[RECORDS SHOWN]
◇ ◇ ◇ ◇ ◇

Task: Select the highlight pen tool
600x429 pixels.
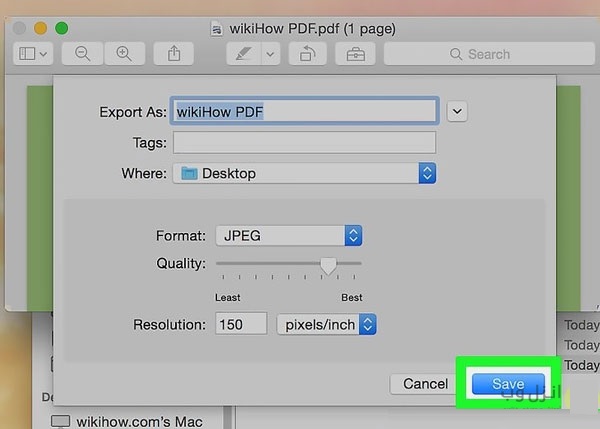Action: point(242,54)
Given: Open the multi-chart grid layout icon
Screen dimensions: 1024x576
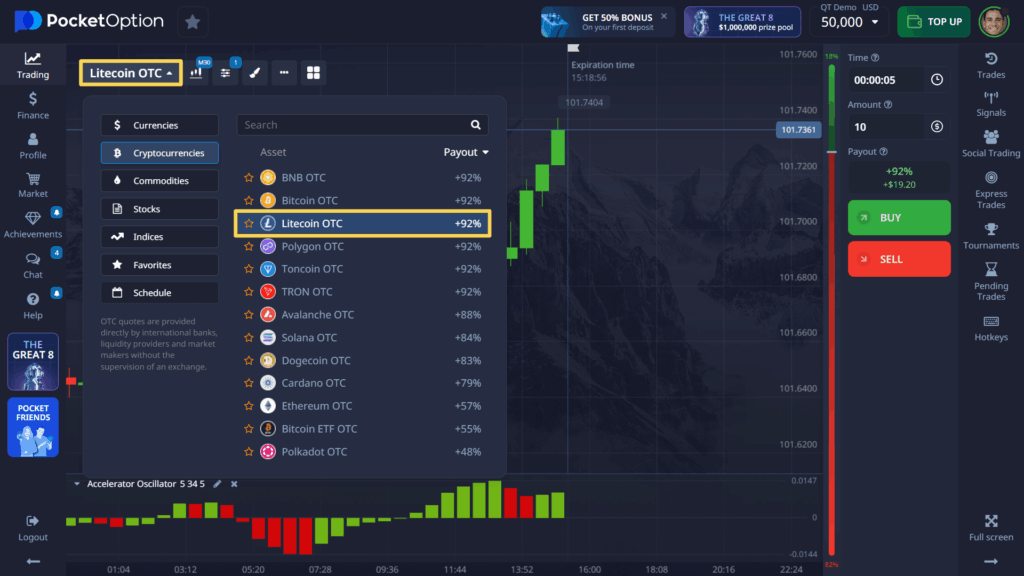Looking at the screenshot, I should click(x=311, y=72).
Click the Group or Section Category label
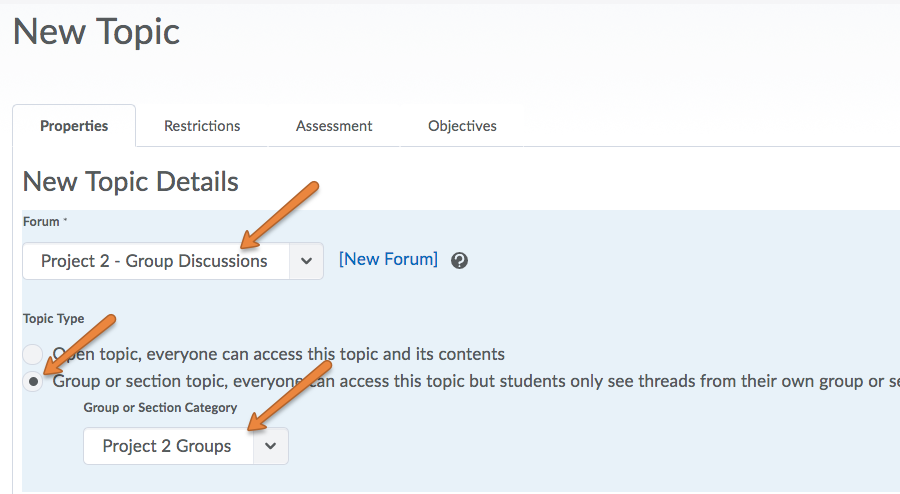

◇ ◇ ◇ ◇ ◇

Please retype every record above exactly, leaving out the pictures.

Task: Select the highlight pen tool
600x429 pixels.
Action: point(242,54)
Given: Open the multi-chart grid layout icon
Screen dimensions: 1024x576
Looking at the screenshot, I should click(x=311, y=72).
Click the Group or Section Category label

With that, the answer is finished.